OBJETIVOS: Descrever a apresentação clínica da histiocitose das células de Langerhans e comparar sua evolução de acordo com a idade, estadiamento e resposta ao tratamento. MÉTODOS: Análise retrospectiva dos dados referentes a 33 crianças com histiocitose das células de Langerhans acompanhadas no Hospital das Clínicas da Universidade Federal de Minas Gerais no período de 1988 a 2004. RESULTADOS: A idade ao diagnóstico variou de 2 meses a 16 anos (mediana: 2,5 anos). Dezessete crianças eram do sexo masculino. O tempo de seguimento variou de 21 dias a 16,2 anos (mediana: 3,4 anos). As manifestações clínicas mais comuns ao diagnóstico foram lesões osteolíticas, linfadenomegalia e lesões cutâneas. A sobrevida global para todo o grupo foi de 86,1 por cento aos 16 anos (IC95 por cento 66,6-94,6). Os óbitos ocorreram em pacientes com doença multissistêmica e disfunção orgânica ao diagnóstico. Os pacientes que apresentaram resposta "melhor" à sexta semana de tratamento apresentaram uma probabilidade estimada de sobrevida global significativamente maior em relação aos que apresentaram progressão da doença. A sobrevida global foi significativamente maior para os pacientes com doença em um único sistema. A probabilidade de sobrevida livre de eventos para todo o grupo foi de 30,9 por cento aos 16 anos (IC95 por cento 15,6-47,5), sendo significativamente maior para os portadores de doença em um único sistema. A idade não se associou com a sobrevida livre de eventos. A seqüela mais comum foi o diabetes insipidus. Não foram observados casos de neoplasias secundárias. CONCLUSÃO: A histiocitose das células de Langerhans apresenta uma grande variedade de manifestações clínicas, com alta taxa de recidivas e baixa taxa de mortalidade.

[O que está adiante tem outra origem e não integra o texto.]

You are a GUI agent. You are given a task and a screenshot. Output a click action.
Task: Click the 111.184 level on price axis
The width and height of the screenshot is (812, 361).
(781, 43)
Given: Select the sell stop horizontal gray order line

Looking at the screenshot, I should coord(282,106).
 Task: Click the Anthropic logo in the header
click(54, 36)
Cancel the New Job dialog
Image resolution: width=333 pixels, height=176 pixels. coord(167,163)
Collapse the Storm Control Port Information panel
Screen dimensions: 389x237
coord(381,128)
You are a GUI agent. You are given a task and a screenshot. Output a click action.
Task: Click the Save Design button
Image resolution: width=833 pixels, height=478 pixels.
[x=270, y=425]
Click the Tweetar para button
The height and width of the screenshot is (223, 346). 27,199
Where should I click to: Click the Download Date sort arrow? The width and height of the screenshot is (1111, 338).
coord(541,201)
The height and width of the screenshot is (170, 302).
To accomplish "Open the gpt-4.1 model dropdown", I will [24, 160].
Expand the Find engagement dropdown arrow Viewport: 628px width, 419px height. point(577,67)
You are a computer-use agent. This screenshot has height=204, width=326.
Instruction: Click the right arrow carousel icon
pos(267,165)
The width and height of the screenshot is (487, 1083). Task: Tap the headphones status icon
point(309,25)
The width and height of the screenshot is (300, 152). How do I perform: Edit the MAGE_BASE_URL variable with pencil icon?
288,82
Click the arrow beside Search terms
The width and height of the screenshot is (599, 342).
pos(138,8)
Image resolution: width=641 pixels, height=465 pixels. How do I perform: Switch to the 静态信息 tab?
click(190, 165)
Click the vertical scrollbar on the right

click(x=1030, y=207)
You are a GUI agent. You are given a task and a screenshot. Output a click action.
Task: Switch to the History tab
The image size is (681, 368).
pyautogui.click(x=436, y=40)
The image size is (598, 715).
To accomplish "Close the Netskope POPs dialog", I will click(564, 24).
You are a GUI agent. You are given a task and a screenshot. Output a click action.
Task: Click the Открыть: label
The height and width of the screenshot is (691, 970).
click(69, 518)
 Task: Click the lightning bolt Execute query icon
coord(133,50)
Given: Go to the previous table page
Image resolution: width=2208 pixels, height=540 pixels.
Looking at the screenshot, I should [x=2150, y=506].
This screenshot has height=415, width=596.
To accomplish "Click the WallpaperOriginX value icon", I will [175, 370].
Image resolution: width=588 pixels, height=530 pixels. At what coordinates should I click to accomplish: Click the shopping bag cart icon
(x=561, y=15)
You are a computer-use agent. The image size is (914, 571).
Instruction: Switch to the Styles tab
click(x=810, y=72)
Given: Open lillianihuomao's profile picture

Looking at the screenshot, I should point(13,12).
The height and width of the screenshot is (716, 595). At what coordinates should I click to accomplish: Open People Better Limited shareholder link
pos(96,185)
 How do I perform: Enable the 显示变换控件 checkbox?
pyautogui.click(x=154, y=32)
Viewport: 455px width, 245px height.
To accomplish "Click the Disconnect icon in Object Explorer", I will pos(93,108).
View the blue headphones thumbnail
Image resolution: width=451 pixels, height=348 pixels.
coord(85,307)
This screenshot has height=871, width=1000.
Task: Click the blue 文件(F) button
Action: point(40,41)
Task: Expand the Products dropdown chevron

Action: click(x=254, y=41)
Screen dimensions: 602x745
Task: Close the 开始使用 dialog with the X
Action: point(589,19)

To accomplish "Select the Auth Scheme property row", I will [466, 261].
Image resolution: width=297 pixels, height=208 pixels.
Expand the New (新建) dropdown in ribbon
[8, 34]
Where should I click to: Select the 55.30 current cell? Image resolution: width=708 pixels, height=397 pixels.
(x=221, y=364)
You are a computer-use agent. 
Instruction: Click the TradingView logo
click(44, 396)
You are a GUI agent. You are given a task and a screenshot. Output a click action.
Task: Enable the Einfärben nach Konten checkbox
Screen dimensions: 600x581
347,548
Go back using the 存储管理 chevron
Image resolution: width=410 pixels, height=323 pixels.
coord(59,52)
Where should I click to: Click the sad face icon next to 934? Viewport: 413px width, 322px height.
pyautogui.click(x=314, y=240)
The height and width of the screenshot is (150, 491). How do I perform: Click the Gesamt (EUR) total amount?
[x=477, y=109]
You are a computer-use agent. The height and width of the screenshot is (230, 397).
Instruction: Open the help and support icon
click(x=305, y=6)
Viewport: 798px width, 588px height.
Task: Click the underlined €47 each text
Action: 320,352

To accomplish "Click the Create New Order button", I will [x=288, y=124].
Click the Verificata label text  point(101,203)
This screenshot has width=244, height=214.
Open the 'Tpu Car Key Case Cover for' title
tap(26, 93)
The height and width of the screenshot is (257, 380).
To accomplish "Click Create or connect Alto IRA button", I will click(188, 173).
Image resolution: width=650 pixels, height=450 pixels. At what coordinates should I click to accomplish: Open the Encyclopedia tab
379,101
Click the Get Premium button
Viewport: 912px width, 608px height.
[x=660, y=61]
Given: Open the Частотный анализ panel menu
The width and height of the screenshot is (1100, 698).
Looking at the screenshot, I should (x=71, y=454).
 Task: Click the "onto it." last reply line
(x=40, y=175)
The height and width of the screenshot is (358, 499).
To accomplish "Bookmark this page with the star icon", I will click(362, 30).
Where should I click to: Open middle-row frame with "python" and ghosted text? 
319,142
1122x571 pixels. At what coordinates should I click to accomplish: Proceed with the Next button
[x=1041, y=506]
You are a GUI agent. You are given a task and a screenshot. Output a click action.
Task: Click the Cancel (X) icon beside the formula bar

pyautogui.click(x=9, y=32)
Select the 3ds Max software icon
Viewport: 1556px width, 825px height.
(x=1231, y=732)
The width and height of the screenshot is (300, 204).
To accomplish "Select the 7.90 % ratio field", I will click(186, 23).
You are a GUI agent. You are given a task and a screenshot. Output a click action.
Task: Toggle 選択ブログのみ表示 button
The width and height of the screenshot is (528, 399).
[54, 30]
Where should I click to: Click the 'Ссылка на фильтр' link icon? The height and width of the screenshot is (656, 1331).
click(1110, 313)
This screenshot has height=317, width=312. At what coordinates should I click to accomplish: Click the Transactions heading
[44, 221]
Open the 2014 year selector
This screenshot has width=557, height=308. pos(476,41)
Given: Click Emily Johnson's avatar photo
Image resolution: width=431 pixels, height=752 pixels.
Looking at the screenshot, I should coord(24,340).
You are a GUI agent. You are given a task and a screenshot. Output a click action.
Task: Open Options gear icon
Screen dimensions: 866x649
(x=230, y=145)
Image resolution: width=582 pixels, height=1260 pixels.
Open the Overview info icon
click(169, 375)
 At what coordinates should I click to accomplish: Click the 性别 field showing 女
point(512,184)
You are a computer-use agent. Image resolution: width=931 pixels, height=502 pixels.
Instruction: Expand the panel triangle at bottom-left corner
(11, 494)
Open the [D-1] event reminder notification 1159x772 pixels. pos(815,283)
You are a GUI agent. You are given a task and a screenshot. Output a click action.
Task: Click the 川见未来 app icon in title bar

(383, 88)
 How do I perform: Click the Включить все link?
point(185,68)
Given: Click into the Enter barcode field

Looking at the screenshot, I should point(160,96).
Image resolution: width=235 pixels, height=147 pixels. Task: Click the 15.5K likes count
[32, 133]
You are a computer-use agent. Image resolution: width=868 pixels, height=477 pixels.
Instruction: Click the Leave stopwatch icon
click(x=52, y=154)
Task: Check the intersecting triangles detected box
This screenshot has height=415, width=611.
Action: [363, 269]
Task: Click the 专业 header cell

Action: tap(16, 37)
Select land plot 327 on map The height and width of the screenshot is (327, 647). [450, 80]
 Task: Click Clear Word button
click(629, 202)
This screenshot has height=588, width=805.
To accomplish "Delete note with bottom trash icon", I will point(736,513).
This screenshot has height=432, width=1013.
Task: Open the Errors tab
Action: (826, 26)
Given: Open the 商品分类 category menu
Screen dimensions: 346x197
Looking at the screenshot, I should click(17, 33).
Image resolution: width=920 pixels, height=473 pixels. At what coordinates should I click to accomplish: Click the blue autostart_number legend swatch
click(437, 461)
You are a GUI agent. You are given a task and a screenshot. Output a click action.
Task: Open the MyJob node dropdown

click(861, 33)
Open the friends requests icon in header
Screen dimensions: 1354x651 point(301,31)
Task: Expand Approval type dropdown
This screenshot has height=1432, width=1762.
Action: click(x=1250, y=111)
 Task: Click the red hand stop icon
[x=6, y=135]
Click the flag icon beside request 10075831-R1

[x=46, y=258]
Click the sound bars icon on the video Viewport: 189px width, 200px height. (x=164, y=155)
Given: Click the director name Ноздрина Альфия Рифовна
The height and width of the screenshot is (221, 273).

OBJECTIVES: To describe the clinical course of Langerhans cell histiocytosis and to compare its outcome according to age, staging of the disease and treatment response. METHODS: Retrospective analysis of data on 33 children with Langerhans cell histiocytosis followed at Hospital das Clínicas, Universidade Federal de Minas Gerais, Brazil, between 1988 and 2004. RESULTS: Age at diagnosis ranged from 2 months to 16 years (median: 2.5 years). Seventeen children were male. The follow-up period varied from 21 days to 16.2 years (median: 3.4 years). The most common clinical manifestations at diagnosis were osteolytic lesions, enlarged lymph nodes and skin lesions. The overall survival rate for the whole group was 86.1 percent at 16 years (95 percentCI 66.6-94.6 percent). Deaths occurred in patients with multisystem disease and organ dysfunction at diagnosis. Those patients who had a "better" response to treatment in the sixth week were likely to have a significantly higher overall survival rate than those who showed disease progression. Overall survival rate was significantly higher for patients with single-system disease. The disease-free survival rate for the whole group was 30.9 percent at 16 years (95 percentCI 15.6-47.5 percent), and was significantly higher for those with single-system disease. Age groups were not associated with different disease-free survival rates. Diabetes insipidus was the most common sequela. No cases of secondary neoplasms were observed. CONCLUSION: The clinical manifestations of Langerhans cell histiocytosis vary widely, with a high relapse rate and low mortality rate.